With today’s economic reports on housing, I have now updated the Easynomics Real Estate Price Stability Index (EREPSI). To review, here’s some info on why I created the EREPSI:
Why did I create this index?
Simple. I see all kinds of housing indicators out there, but none of them seem to encapsulate in one number the thing that I’m personally looking for. I want to know how close we are to achieving a balanced state of equilibrium in the price of real estate. That is, are we close to a situation where there isn’t a bubble or a depression in any area of real estate. The best way I could think of capturing that was to look at three indicators that all relate to price stability. This is NOT a scientifically validated index with any special adjustments or complex calculations. I’m not using it to make investment decisions, and neither should you. It’s just an easy way for me to comment on housing in my weekly indicator roundup.
For more information on what this index measures and how it’s calculated, visit my introduction to the Easynomics Real Estate Price Stability Index.

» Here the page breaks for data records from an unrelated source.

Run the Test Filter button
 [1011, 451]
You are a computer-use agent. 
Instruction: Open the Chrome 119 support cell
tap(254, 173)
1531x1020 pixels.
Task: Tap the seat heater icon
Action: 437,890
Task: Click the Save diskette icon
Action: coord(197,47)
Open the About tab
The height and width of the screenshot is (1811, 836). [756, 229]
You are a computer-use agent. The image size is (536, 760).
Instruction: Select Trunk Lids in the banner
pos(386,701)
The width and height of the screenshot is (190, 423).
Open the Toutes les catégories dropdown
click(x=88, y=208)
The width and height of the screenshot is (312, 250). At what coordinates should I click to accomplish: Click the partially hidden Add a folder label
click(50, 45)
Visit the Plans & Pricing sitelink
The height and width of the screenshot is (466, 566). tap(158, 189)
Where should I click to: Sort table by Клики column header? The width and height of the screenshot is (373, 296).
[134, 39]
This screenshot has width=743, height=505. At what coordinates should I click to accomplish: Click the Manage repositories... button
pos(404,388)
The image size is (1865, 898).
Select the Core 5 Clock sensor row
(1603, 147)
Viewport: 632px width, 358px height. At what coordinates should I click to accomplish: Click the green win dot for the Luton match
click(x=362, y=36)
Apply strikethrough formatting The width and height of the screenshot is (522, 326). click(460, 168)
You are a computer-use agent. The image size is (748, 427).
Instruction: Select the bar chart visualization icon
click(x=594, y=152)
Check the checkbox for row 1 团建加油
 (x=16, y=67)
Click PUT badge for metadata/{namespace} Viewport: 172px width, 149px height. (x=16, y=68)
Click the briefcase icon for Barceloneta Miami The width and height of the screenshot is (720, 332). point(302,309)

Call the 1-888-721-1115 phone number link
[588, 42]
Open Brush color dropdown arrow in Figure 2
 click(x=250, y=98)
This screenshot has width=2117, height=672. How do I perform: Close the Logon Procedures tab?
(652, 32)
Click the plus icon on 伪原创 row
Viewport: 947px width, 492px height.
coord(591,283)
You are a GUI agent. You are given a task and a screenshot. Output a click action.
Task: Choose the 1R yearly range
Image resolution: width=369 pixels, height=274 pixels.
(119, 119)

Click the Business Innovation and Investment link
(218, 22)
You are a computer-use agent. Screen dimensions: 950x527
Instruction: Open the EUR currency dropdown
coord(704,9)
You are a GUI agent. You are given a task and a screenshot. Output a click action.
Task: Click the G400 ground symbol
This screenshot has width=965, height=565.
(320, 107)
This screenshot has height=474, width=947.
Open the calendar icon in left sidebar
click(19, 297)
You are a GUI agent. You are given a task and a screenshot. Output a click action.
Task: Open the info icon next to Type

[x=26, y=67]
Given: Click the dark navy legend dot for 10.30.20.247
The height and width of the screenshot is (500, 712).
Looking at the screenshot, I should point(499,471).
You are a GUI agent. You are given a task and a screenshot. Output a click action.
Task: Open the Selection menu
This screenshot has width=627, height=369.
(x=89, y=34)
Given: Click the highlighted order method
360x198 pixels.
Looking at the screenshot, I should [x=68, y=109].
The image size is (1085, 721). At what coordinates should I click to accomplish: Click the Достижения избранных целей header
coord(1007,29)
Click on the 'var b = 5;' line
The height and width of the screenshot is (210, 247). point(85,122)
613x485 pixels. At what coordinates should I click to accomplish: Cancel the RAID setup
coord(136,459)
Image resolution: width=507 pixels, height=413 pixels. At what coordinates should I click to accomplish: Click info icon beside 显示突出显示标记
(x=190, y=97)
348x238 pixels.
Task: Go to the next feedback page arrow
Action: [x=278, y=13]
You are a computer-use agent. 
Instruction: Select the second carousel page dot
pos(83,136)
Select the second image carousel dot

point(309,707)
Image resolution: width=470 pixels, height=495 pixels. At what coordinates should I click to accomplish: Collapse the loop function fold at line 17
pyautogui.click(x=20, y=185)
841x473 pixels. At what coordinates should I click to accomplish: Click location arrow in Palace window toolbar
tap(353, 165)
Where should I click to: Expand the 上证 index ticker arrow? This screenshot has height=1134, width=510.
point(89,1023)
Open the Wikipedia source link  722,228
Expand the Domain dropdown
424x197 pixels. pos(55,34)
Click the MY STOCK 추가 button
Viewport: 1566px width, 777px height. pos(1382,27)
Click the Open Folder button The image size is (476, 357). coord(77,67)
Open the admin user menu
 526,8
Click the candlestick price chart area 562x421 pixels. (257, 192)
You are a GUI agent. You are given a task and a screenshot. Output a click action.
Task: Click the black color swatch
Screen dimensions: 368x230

As you can see from the chart, the level of the index is about 9.8 percent for February 2013, which is the most recent month for which we have actual data on months of supply for both new and existing homes. The value of the S&P Case-Shiller index for home prices is only an estimate, but it should be pretty close. Notice that the EREPSI moves back up to around 13.5 percent in March, but that is based on the assumption that the months of supply for both new and existing homes will keep going downward. That’s because we’ve seen monthly decreases there pretty much every month except for the most recent month. I would venture that we have reached the bottom for the months of supply and may be turning back up, which means when the actual values are put into the EREPSI formula, not just the projections, we’ll see the EREPSI begin to flatten or even drop back toward zero.
It’s GOOD to see the EREPSI go toward zero in my opinion, because it represents movement toward a state of equilibrium. It’s when we get way off equilibrium that the economy gets into trouble. We don’t want a housing bubble, and we don’t want a “reverse bubble” either.
I share an update of this index weekly in my Economic Indicators Roundup, so keep an eye out for it and see whether it begins to head back toward zero like I expect/want it to or not.